Başbakan Recep Tayyip Erdoğan'ın iç politikada barış ve huzurun sağlanması için az da olsa sahip olduğu şans, tam da bu noktada yatıyor. Erdoğan polisleri yeniden binlerce göstericinin üzerine salmak yerine, hükümet karşıtı gösterileri demokrasinin bir parçası olarak hoşgörü ile karşılayabilir. Partisi mutlak çoğunluğa sahip olan bir Başbakandan daha fazla hoşgörü beklenebilir. Böylece başka biri olabileceği, farklı davranabileceği yönündeki iradesini de göstermiş olur. Kendisine karşı olan politikacılar, sivil toplum kuruluşları temsilcileri ve farklı düşünenlerle diyaloğa hazır olduğunu gösteren küçük bir kanıt, NATO üyesi ve AB'ne üyelik gayretinde bir ülkenin Başbakanı olarak Arap ülkelerindeki devrik despotlarla hiç de hoş olmayan bir biçimde kıyaslanmasını da boşa çıkaracaktır. Ancak Erdoğan kısa bir süre önce kendisini eleştiren Avrupa medyası ve Alman politikacılara yönelik olarak yaptığı sözlü saldırılarla, mantıklı davranmasını bekleme yönündeki beklentilerin bir kez daha boşa çıkacağını gösterdi.
Gezi protestolarından bir yıl sonra iyiye doğru bir dönüşüm olması yerine yeniden ağır çatışmaların olmasından korkuluyor. Ekonomik gelişmenin daha da güçlendirilmesi, sağlamlaştırılması için sakin bir politika izlenmesi gibi, Avrupa-Türkiye ilişkilerinin en kısa sürede sakinleşmesi, rahatlaması yönündeki umutlar da şimdilik uzak görünüyor.

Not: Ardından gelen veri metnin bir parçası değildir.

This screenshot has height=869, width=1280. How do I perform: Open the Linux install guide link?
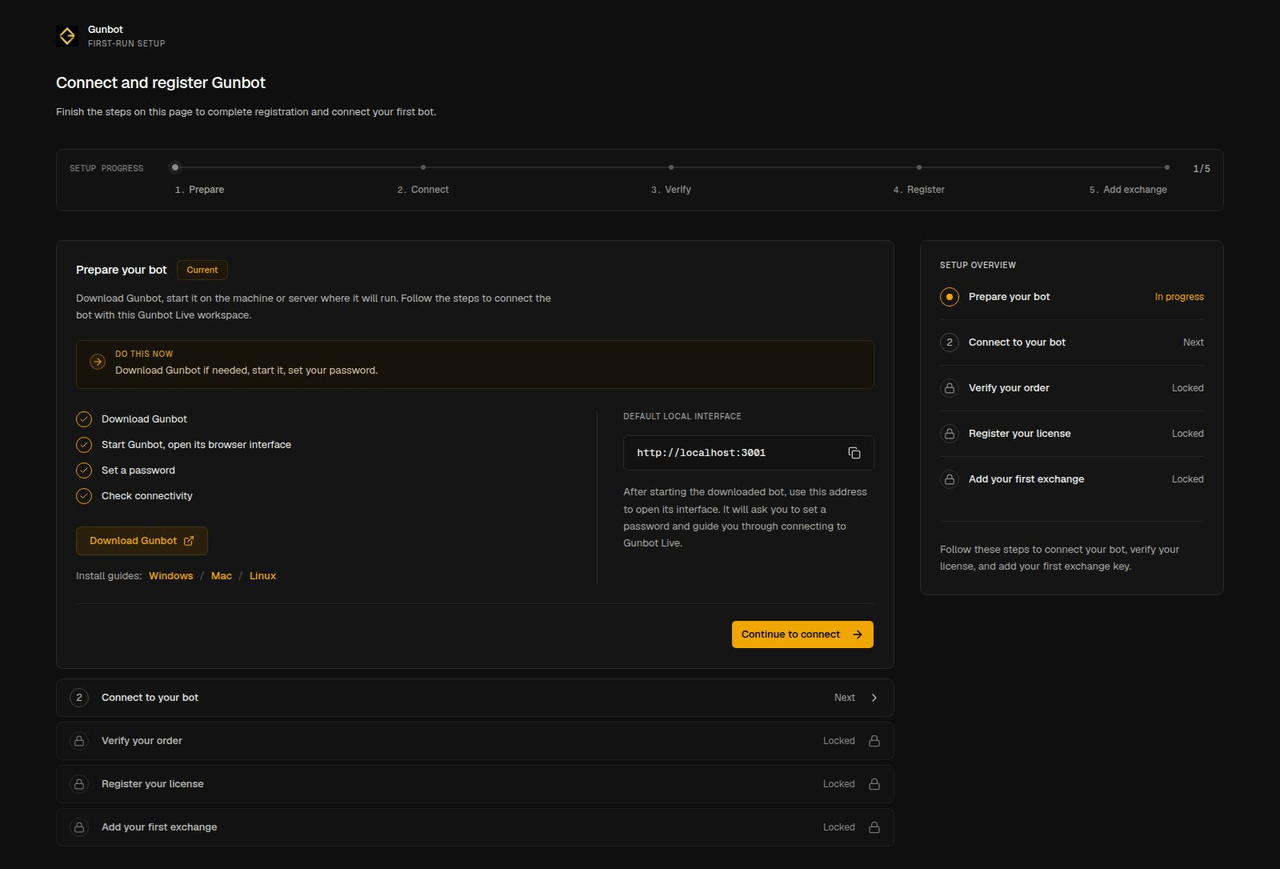[263, 576]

Batı'nın Suriye, Irak, İran, Kafkaslar ya da Ukrayna gibi ülkelerdeki krizlerde güvenilir bir müttefik olarak Türkiye'ye ihtiyacı var. Ancak siper olarak olarak düşünülen Türkiye'de çatlaklar var. Bu çatlaklar, Erdoğan ülkeyi demokratik açıdan meşru siyasi bir güç olarak sağduyulu yönetmediği sürece her gün biraz daha büyüyor. Bu duruma Erdoğan'ın stresli durumlarda dayanıklı olmayı ve yurtiçi ve yurtdışından gelen eleştirileri teskin etme yeteneğine sahip olmayı öğrenmesi de dahil. Ancak bugüne dek olanlara bakılacak olunursa, Erdoğan bunu yakın gelecekte başarabilecek gibi görünmüyor.